Relying on Chapman, plaintiff also claims that "he has standing to seek injunctive relief as to all mobility related architectural barriers whether or not they have been identified in the complaint or whether known to the Plaintiff at this time." (Pl.'s Opp. to Mot. to Dismiss ¶ 1.) According to plaintiff, under Chapman, he has standing because an unidentified expert, who it does not appear has yet visited the California Welding premises, "may identify additional architectural barriers which relate to the Plaintiff's mobility disability." (Id.)
While it is true that the court in Chapman held that plaintiffs may have standing to bring ADA claims on the basis of barriers that they discover after their initial claim is filed, Chapman, 631 F.3d at 953, plaintiff cannot use hypothetical barriers that a hypothetical expert might find if he inspected the premises at some point in the future to show a concrete, particularized, and actual injury as required to establish standing, see Lujan v. Defenders of Wildlife, 504 U.S. 555, 560 (1992). Chapman did not relieve plaintiffs of the burden of "show[ing] at each stage of the proceedings" that they suffer from an injury-in-fact sufficient to support standing or of satisfying applicable pleading standards. Chapman, 631 F.3d at 953-54 (plaintiff had no standing where he "never allege[d] what [the] barriers were and how his disability was affected by them so as to deny him the `full and equal' access that would satisfy the injury-in-fact requirement"); see also Neely v. St. Paul Fire Marine Ins. Co., 584 F.2d 341, 344 (9th Cir. 1978) ("An opposing party's mere hope that further evidence may develop prior to trial is an insufficient basis upon which to justify denial of a motion for summary judgment.").

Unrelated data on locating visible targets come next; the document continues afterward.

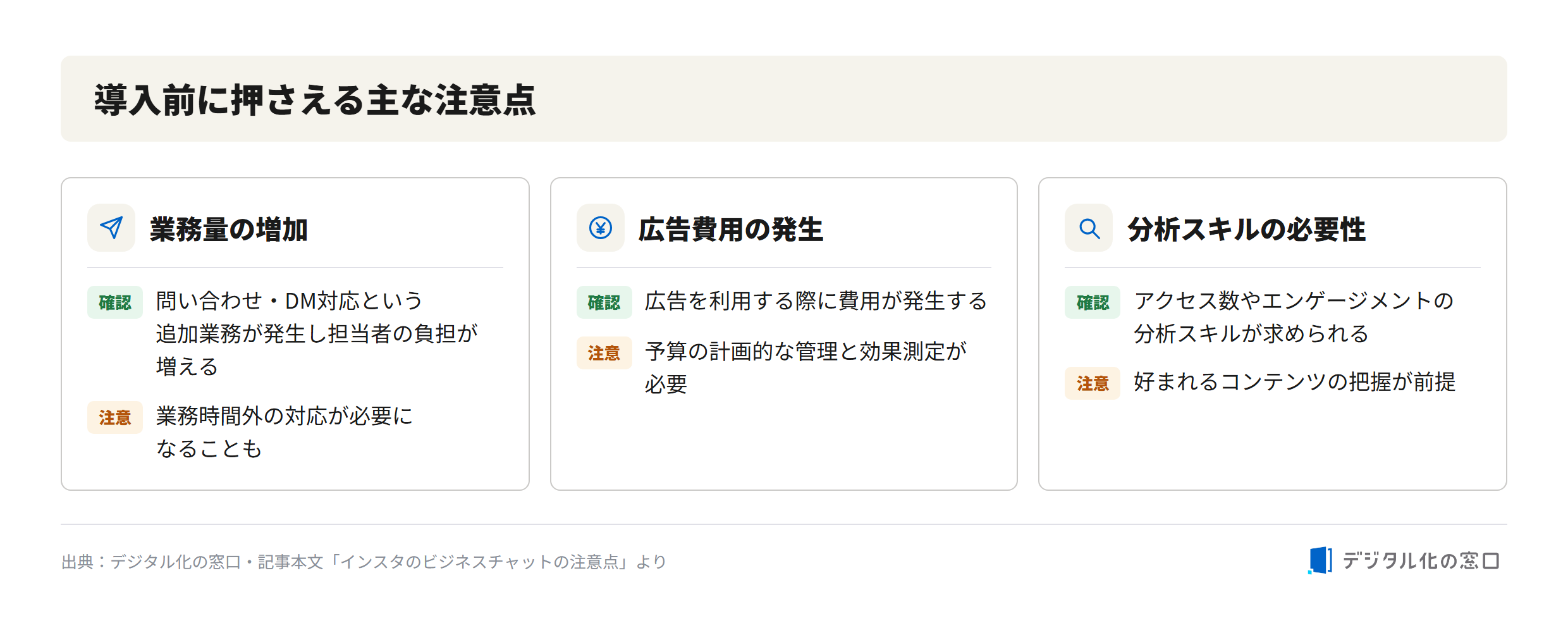Image resolution: width=1568 pixels, height=635 pixels.
Task: Select the 広告費用の発生 card heading
Action: tap(730, 229)
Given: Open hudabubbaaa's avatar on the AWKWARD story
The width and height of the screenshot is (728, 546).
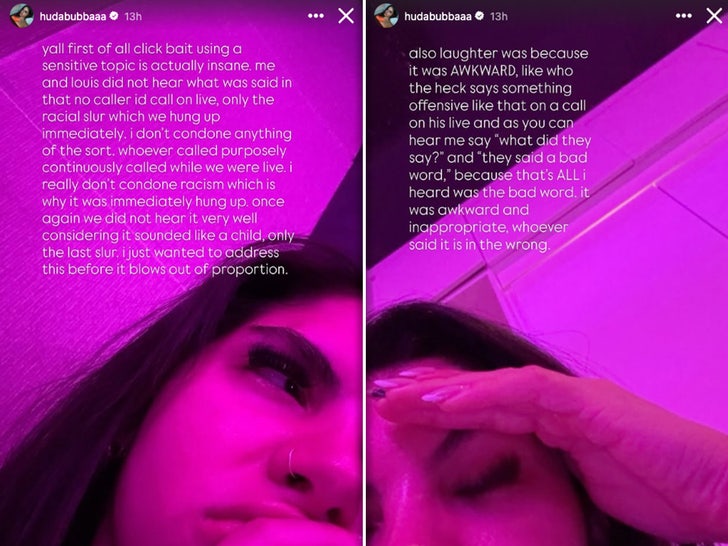Looking at the screenshot, I should (x=386, y=16).
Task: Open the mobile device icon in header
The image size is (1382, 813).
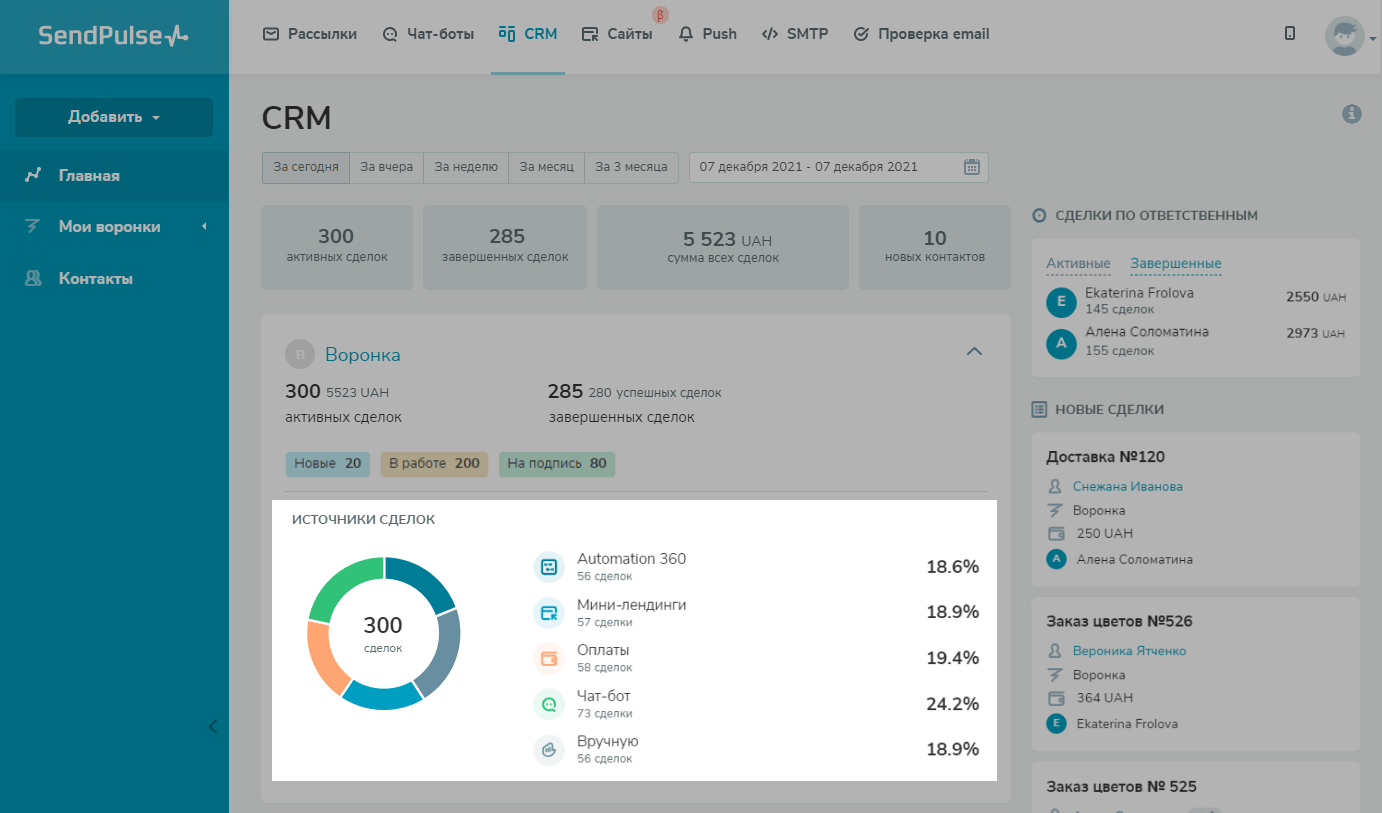Action: coord(1290,34)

Defendants rely upon their accessibility specialist's report to show that their facility is now compliant with all applicable disability laws. They further contend that because their facility is now ADA compliant, plaintiff can no longer obtain injunctive relief and has therefore lost his standing to bring his ADA claims. However, the accessibility specialist's finding is based in part on defendants' claim that they do not provide public parking or public-use restrooms and therefore do not need to make any changes to those aspects of their facility, a claim which plaintiff disputes.

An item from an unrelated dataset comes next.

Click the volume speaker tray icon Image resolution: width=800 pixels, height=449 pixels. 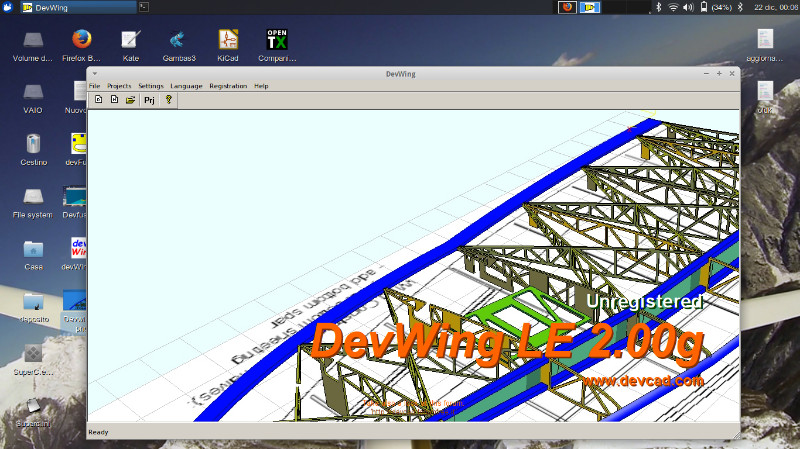pyautogui.click(x=689, y=7)
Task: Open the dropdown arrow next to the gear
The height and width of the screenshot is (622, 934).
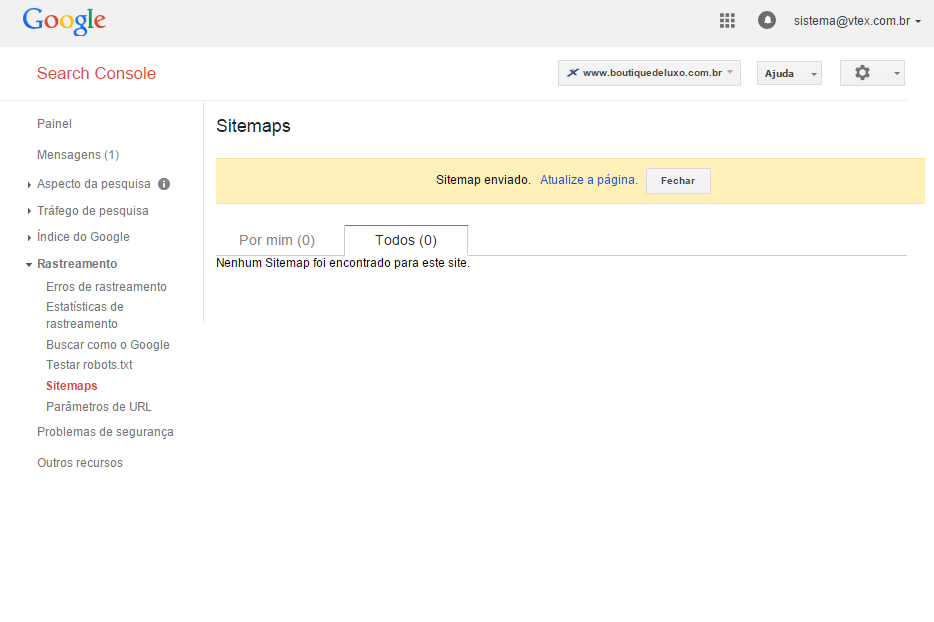Action: pyautogui.click(x=895, y=72)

Plaintiff presents evidence that during his April 3, 2011, his companion was allowed to use the unisex restroom the defendants claim is not available for public use and is a women-only restroom. Further, he claims that the restroom facility creates access barriers related to his disability that prevent him from making full and equal use of the premises. The parties' divergent allegations create a genuine dispute as to a material fact. Similarly, although defendants claim that the paved area outside the entrance to California Welding is a loading dock where customer parking is not and cannot be permitted, plaintiff alleges that he was allowed to park in that area during his April 3, 2011, visit.

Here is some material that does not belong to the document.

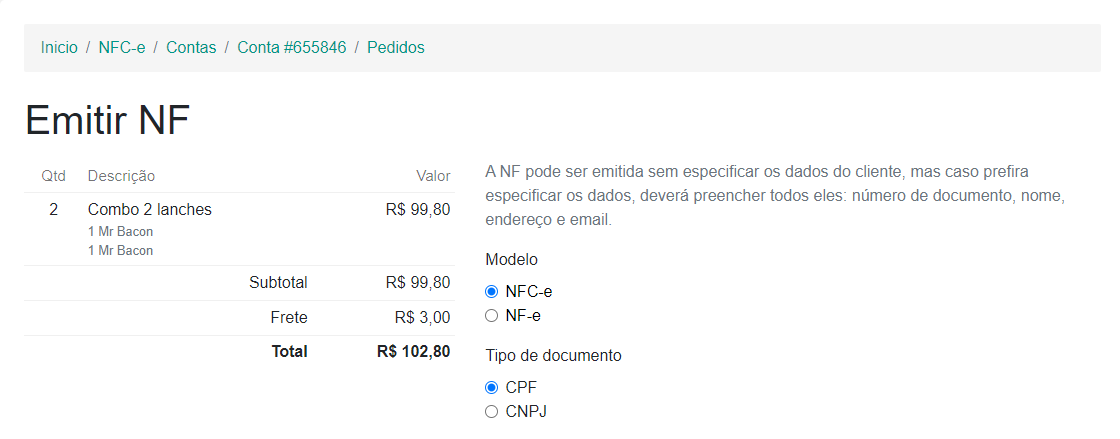Click the Valor column header
Viewport: 1120px width, 439px height.
pyautogui.click(x=433, y=176)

The parties' disagreements are not limited to questions surrounding the parking and restroom facilities. In addition to the dispute over whether the entry doors have door handles that are "easy to grasp with one hand," (Simms Decl. ¶ 6), plaintiff disputes defendants' claim that the lowered service counter they now provide offers plaintiff "full and equal access," (Simms Decl. ¶ 7). Specifically, plaintiff complains of the lack of a credit card reader at the new counter. Because of these disputed issues of material fact in this action where the jurisdictional and substantive issues are intertwined, the court cannot dismiss this action for lack of subject matter jurisdiction.
IT IS THEREFORE ORDERED that defendants' motion to dismiss be, and the same hereby is, DENIED.